Here I am..........again.........
Awake when it's still dark and way too early and my mind is racing and my body is already tired from all the things it will have to do today and all the people it will have to care for and tasks it will have to accomplish and I wonder why I can't sleep.
I wonder why sleep eludes me and why when I wake in the dark that my thoughts first turn to who I am not and the very worst parts of me and the weight that never leaves - whether on my heart or my flesh.
I think of that movie in childhood......the one I never fully watched because it was scary and oh my that lady on the bike and her cackling. I can still see her and hear the music and feel a twinge of something uncomfortable, something not quite fear but close to it. The monkeys and the little men and the witches - both good and bad.
But what I remember now, in the dark of night, is the great and powerful wizard. And I think how brilliant the author of this book is that he is able to see inside all of us and realize that we all have a little man,woman standing behind a curtain and we want to project this great image, this powerful image but really we are just this tiny, normal person. Just a regular person with all the same fears and hang ups and such that accompany each person in this life.
And I am great at pulling back the curtain so that you get a glimpse of me. You get a glimpse of the insecurities I face, the thoughts I have, the things that cripple me in the night. But it's just a glimpse, enough for you to know that I know I am not perfect, that I have my faults and I struggle, too, with all that I am not and am. But then the curtain gets placed firmly back in place and the smile goes on and the clothes try to hide and the body keeps moving and the little man inside is forgotten or a least shoved aside in pursuit of daily life.

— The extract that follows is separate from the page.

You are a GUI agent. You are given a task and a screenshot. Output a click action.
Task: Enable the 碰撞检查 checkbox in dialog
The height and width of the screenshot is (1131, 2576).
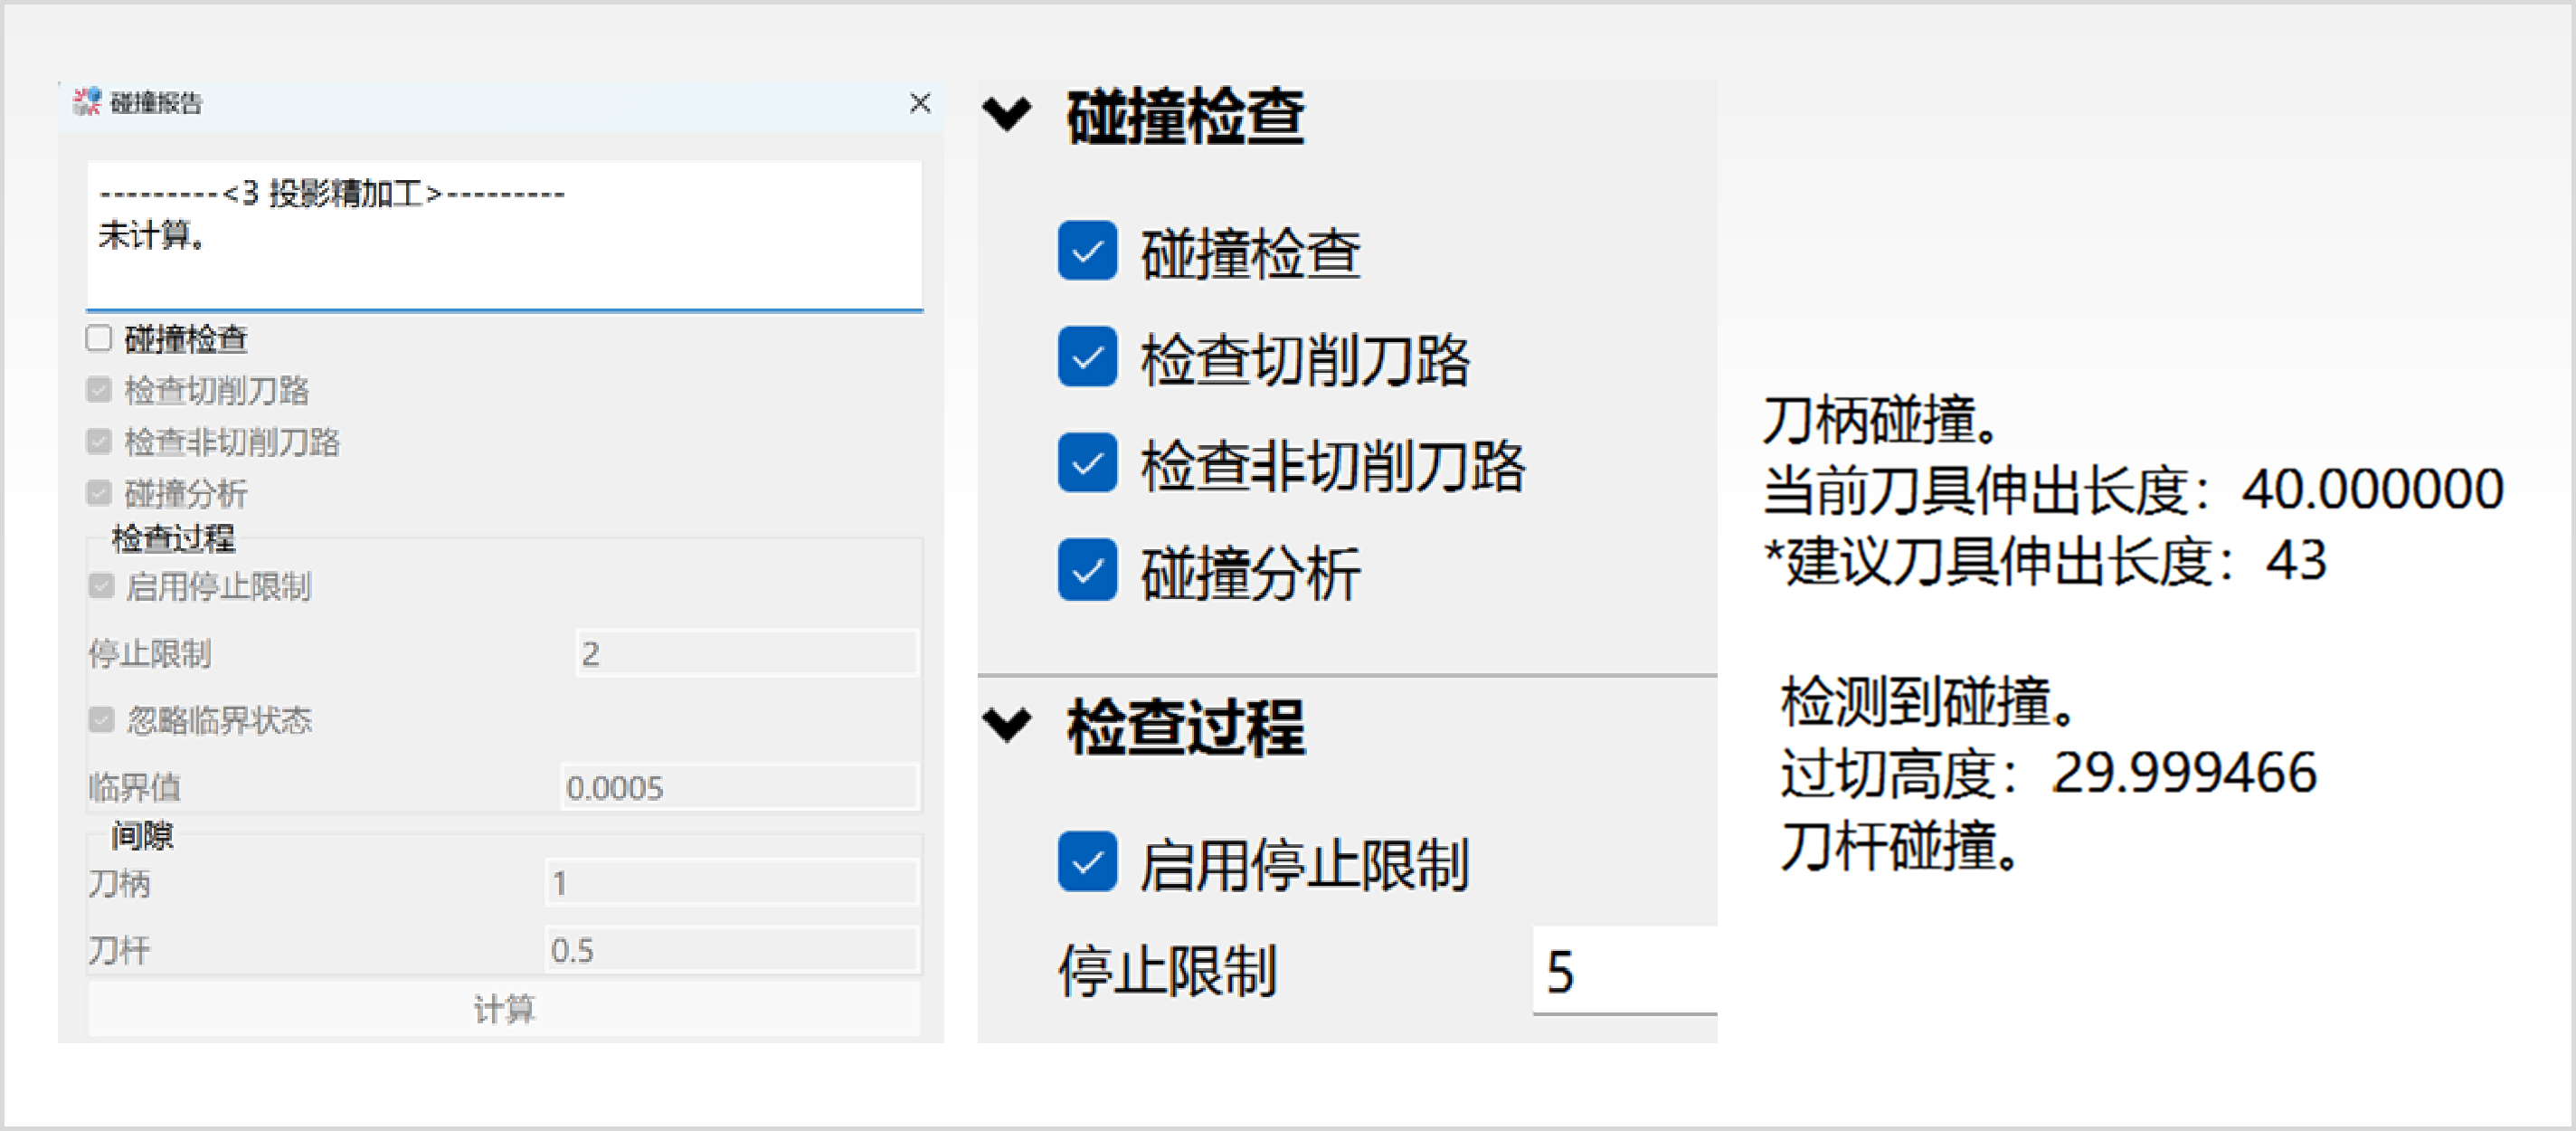click(99, 338)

And oh my there are those of us who are GREAT at the pulling back. We sweep aside our curtains with such flair or noise that it's the pulling back of the curtain that people are taken with, the action and not the actually person standing behind it. If you are one of these people you know what I mean. Our great reveal is accompanied by a laugh or a story or drama because we have steeled ourself for this moment, for this reveal and in doing so the tiny person behind the curtain is overwhelmed by the reveal.
I wonder what true vulnerability looks like and if we have allowed time and space for it in our lives. I wonder if in all our busyness and urge to good things, the right things and love and take care of one another that we are missing what's good and real and important.
We are missing the opportunity to not just pull back the curtain but to have someone step forward and say.....no, no don't close it just yet.
Can I step behind this curtain with you?
Can I take a moment to just sit with you?
Can we talk?
I just want to listen.
I want to see.
I want to see the real you and I won't shy away.
But, of course, we do shy away and promises are broken and people are hurt and curtains are slammed shut and we go back to life as it was when we are hurt by those we love and want to be loved by.
But how about for today we don't.
We don't shy away.
We don't slam shut.
We don't walk away.
Instead we invite.
We love with our ears and with our eyes and with our hearts.
So today take a moment and think of who in your life needs you stop and see the person behind the curtain. Take a moment and think who are those people for you? We don't expose ourselves randomly and to everyone we meet........then you would be a flasher :) Not everyone needs to see all of who you are and all your stuff. But we do need a trusted few who know everything, who know the REAL you, who see and love all of who you are.
I have my few and most likely I need to spend a moment with them and talk. Really talk about what's behind my curtain, what drives me to wake at night and what thoughts keep racing in my mind and not brush off my night waking.
"This is the message we have heard from him and declare to you: God is light; in him there is no darkness at all. If we claim to have fellowship with him and yet walk in the darkness, we lie and do not live out the truth. But if we walk in the light, as he is in the light, we have fellowship with one another, and the blood of Jesus, his Son, purifies us from all sin."
- 1 John 5-7
Who are your few?
What needs to be brought to light?
Love you all. Thanks for showing up for my reveals and glimpses. I am off to sleep for an hour or two before the day starts......I have a feeling I will be able to sleep a bit better now.